### TASK STATEMENT
All of the entries below are to be retyped exactly.

━━━ STUDY MATERIAL ━━━

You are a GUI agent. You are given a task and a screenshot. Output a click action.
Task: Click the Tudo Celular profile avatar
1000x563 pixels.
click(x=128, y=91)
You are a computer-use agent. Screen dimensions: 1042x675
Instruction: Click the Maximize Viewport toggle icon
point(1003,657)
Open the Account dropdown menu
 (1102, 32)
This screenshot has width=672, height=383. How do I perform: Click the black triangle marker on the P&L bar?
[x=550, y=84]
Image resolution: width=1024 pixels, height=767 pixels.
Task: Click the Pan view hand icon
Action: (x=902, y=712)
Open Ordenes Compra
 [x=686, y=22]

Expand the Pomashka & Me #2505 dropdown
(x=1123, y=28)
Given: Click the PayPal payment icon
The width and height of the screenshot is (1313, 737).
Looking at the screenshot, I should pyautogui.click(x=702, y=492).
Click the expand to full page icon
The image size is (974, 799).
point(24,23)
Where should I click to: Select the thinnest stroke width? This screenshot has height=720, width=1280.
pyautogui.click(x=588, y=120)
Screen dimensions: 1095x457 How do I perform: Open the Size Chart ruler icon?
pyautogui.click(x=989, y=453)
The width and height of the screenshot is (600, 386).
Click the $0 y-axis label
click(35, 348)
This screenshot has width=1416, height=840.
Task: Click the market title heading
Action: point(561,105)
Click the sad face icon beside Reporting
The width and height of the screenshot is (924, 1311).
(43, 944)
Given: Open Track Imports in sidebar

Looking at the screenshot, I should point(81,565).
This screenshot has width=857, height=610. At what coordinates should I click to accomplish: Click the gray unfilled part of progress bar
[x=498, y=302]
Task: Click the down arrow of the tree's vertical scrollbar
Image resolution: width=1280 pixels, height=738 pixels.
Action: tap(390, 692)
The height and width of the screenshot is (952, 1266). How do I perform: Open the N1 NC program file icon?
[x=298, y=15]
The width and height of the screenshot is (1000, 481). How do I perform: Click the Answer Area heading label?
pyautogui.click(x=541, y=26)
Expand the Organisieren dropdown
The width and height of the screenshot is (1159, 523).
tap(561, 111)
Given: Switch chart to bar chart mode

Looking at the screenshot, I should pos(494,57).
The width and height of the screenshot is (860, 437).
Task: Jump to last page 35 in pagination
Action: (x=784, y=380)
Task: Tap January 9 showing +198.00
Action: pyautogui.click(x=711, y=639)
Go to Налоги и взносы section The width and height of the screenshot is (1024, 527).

━━━

### RESPONSE TO THIS TASK
You are a GUI agent. You are given a task and a screenshot. Output a click action.
Task: Click the Tudo Celular profile avatar
1000x563 pixels.
click(x=128, y=91)
You are a computer-use agent. Screen dimensions: 1042x675
Instruction: Click the Maximize Viewport toggle icon
point(1003,657)
Open the Account dropdown menu
 (1102, 32)
This screenshot has width=672, height=383. How do I perform: Click the black triangle marker on the P&L bar?
[x=550, y=84]
Image resolution: width=1024 pixels, height=767 pixels.
Task: Click the Pan view hand icon
Action: (x=902, y=712)
Open Ordenes Compra
 [x=686, y=22]

Expand the Pomashka & Me #2505 dropdown
(x=1123, y=28)
Given: Click the PayPal payment icon
The width and height of the screenshot is (1313, 737).
Looking at the screenshot, I should pyautogui.click(x=702, y=492).
Click the expand to full page icon
The image size is (974, 799).
point(24,23)
Where should I click to: Select the thinnest stroke width? This screenshot has height=720, width=1280.
pyautogui.click(x=588, y=120)
Screen dimensions: 1095x457 How do I perform: Open the Size Chart ruler icon?
pyautogui.click(x=989, y=453)
The width and height of the screenshot is (600, 386).
Click the $0 y-axis label
click(35, 348)
This screenshot has width=1416, height=840.
Task: Click the market title heading
Action: point(561,105)
Click the sad face icon beside Reporting
The width and height of the screenshot is (924, 1311).
(43, 944)
Given: Open Track Imports in sidebar

Looking at the screenshot, I should point(81,565).
This screenshot has width=857, height=610. At what coordinates should I click to accomplish: Click the gray unfilled part of progress bar
[x=498, y=302]
Task: Click the down arrow of the tree's vertical scrollbar
Image resolution: width=1280 pixels, height=738 pixels.
Action: tap(390, 692)
The height and width of the screenshot is (952, 1266). How do I perform: Open the N1 NC program file icon?
[x=298, y=15]
The width and height of the screenshot is (1000, 481). How do I perform: Click the Answer Area heading label?
pyautogui.click(x=541, y=26)
Expand the Organisieren dropdown
The width and height of the screenshot is (1159, 523).
tap(561, 111)
Given: Switch chart to bar chart mode

Looking at the screenshot, I should pos(494,57).
The width and height of the screenshot is (860, 437).
Task: Jump to last page 35 in pagination
Action: (x=784, y=380)
Task: Tap January 9 showing +198.00
Action: pyautogui.click(x=711, y=639)
Go to Налоги и взносы section The width and height of the screenshot is (1024, 527).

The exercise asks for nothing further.